Outra alteração relevante diz respeito ao conceito de “função social da propriedade”. Antes, a legislação permitia que o descumprimento de qualquer um dos requisitos — uso racional e adequado da terra, respeito ao meio ambiente, observância às normas trabalhistas e promoção do bem-estar de trabalhadores e proprietários — já fosse suficiente para iniciar o processo de desapropriação. Com a nova redação, torna-se necessário que todos esses critérios sejam descumpridos simultaneamente. Essa mudança é considerada por especialistas como uma das que mais restringem o alcance das ações de reforma agrária, já que reduz drasticamente o número de propriedades que se enquadrariam em situação irregular.
Um ponto que gerou intenso debate no plenário é a exigência de condenação judicial definitiva para que imóveis envolvidos em casos de crimes ambientais ou trabalho análogo ao escravo possam ser desapropriados. Deputados críticos à proposta afirmam que o dispositivo tende a inviabilizar a responsabilização de propriedades flagradas com irregularidades graves, já que processos judiciais desse tipo podem se estender por anos até o trânsito em julgado. Para esses parlamentares, a mudança enfraquece instrumentos de combate a violações no campo. Já os defensores alegam que a medida evita injustiças e impede que proprietários sejam punidos antes do encerramento de todos os recursos legais.
O projeto também elimina da legislação o trecho que mencionava “conflitos e tensões sociais” como elemento a ser considerado na avaliação da função social da propriedade. Segundo autores e apoiadores do texto, essa expressão criava margem para que ocupações e disputas locais fossem usadas como justificativa para desapropriações, o que, segundo eles, encorajaria invasões e aumentaria a insegurança jurídica no campo. Grupos contrários ao projeto discordam desse argumento e sustentam que o critério ajudava a identificar situações de grave tensão fundiária que exigiam intervenção estatal.
A aprovação das mudanças representa uma vitória para a bancada ruralista, que há anos defendia uma revisão dos mecanismos de desapropriação. Para os produtores rurais e representantes do agronegócio, o novo marco legal reduz incertezas, protege investimentos e impede que propriedades produtivas sejam incluídas em processos de reforma agrária. No entanto, organizações sociais e parlamentares da oposição afirmam que o texto enfraquece a política de reforma agrária e limita o papel do Estado na promoção da justiça social no campo, especialmente porque a exigência de descumprimento simultâneo de todos os requisitos constitucionais torna mais difícil caracterizar uma propriedade como irregular.

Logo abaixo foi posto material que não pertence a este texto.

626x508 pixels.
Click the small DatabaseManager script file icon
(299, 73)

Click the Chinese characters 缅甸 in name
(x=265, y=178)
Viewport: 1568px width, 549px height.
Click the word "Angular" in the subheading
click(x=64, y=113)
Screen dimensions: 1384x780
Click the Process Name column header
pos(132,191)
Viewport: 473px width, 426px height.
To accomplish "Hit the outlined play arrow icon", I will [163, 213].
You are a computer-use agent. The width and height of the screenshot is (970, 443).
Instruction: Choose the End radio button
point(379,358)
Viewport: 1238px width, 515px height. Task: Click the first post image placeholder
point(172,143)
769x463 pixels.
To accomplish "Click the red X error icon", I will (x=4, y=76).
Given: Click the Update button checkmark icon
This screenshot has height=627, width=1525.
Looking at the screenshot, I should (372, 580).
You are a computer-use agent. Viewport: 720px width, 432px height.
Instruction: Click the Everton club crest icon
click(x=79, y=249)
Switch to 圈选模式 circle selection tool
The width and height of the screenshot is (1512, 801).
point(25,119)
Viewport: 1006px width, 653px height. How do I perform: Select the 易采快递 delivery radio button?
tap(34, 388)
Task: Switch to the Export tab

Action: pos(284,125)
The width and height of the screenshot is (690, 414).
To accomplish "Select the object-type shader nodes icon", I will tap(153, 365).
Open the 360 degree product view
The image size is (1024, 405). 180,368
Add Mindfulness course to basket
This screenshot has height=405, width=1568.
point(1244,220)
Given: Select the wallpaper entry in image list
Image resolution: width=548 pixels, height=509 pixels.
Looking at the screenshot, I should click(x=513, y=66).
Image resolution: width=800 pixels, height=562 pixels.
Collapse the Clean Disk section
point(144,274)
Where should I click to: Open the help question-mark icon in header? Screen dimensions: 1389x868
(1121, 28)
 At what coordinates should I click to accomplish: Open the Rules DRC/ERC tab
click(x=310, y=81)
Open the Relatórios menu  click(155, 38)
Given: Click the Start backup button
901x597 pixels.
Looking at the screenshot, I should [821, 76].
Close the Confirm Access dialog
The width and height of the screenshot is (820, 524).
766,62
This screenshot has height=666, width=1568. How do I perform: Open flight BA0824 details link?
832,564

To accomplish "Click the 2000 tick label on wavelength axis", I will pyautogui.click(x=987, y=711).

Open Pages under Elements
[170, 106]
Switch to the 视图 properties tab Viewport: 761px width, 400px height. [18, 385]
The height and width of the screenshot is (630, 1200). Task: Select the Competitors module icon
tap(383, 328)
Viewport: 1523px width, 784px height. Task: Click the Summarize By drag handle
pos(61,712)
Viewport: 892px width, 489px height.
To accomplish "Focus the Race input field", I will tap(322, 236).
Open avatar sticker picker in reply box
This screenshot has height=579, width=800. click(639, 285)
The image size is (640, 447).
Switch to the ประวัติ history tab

Com a aprovação na Câmara, o projeto segue para o Senado, onde ainda poderá sofrer alterações antes de eventual sanção presidencial. Caso seja mantido, a política de reforma agrária no Brasil passará por uma reorientação profunda, concentrando-se exclusivamente na desapropriação de imóveis comprovadamente improdutivos. Especialistas avaliam que essa mudança deve reduzir significativamente a quantidade de terras passíveis de serem destinadas à reforma agrária, ao mesmo tempo em que fortalece a proteção jurídica das áreas produtivas. A decisão ainda deve impactar o ritmo de assentamentos, a fiscalização de irregularidades no campo e a relação entre movimentos sociais e o Estado nos próximos anos.